Stored items:
=== Begin Enclosure ===

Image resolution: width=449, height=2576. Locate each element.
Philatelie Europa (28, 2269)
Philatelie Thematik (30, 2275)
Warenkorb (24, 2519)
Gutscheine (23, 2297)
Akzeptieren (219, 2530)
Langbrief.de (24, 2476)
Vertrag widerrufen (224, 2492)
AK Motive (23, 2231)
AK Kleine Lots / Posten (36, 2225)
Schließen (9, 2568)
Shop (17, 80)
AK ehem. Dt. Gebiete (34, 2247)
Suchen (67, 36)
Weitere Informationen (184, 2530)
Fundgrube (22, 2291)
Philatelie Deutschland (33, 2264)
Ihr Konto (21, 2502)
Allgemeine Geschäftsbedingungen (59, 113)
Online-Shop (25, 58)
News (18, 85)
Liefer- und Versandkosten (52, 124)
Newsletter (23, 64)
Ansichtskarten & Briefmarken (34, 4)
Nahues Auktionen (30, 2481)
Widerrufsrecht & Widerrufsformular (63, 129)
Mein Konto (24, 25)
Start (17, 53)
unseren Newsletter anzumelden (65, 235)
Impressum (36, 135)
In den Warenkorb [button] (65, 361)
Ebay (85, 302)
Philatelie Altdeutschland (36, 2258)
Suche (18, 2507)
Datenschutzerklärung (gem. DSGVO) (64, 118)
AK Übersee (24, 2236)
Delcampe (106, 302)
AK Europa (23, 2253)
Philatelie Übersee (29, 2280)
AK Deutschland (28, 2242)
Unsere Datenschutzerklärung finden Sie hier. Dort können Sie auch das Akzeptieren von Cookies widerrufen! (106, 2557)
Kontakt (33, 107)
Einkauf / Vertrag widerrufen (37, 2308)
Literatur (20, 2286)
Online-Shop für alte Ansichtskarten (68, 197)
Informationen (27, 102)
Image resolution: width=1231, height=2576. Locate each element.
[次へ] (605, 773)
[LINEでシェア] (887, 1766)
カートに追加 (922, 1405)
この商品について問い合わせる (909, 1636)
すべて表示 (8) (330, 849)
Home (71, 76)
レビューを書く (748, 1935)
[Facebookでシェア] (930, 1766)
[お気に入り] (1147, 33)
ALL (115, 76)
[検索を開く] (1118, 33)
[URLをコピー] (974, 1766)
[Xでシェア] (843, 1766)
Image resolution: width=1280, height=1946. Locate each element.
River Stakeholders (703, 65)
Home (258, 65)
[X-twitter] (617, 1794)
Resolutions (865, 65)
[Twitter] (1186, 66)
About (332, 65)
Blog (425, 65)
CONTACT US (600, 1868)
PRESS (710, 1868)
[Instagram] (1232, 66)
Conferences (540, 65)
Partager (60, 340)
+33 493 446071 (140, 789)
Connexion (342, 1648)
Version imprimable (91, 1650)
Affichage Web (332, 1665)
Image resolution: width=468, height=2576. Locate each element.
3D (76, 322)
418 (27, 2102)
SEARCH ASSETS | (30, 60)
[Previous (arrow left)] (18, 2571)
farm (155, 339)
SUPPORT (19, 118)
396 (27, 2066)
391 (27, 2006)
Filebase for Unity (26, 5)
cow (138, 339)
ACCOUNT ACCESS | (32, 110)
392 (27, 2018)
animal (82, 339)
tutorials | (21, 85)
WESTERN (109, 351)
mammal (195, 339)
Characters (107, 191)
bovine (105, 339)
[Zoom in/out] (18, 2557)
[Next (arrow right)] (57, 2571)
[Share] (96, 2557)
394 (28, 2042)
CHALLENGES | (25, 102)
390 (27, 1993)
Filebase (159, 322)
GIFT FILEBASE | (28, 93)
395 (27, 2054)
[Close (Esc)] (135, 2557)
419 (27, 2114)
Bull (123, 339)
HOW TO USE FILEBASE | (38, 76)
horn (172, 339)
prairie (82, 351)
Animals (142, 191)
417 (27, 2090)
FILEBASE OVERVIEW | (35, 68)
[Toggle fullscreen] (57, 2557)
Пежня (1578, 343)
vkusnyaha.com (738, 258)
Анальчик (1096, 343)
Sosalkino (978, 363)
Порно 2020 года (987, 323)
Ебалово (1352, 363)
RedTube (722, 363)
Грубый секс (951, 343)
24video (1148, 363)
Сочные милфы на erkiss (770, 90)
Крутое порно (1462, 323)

=== End Enclosure ===

Requirement – The expected result is every line above containing the string "each".

Reply to the task –
Image resolution: width=449, height=2576. Locate each element.
Image resolution: width=1231, height=2576. Locate each element.
Image resolution: width=1280, height=1946. Locate each element.
Image resolution: width=468, height=2576. Locate each element.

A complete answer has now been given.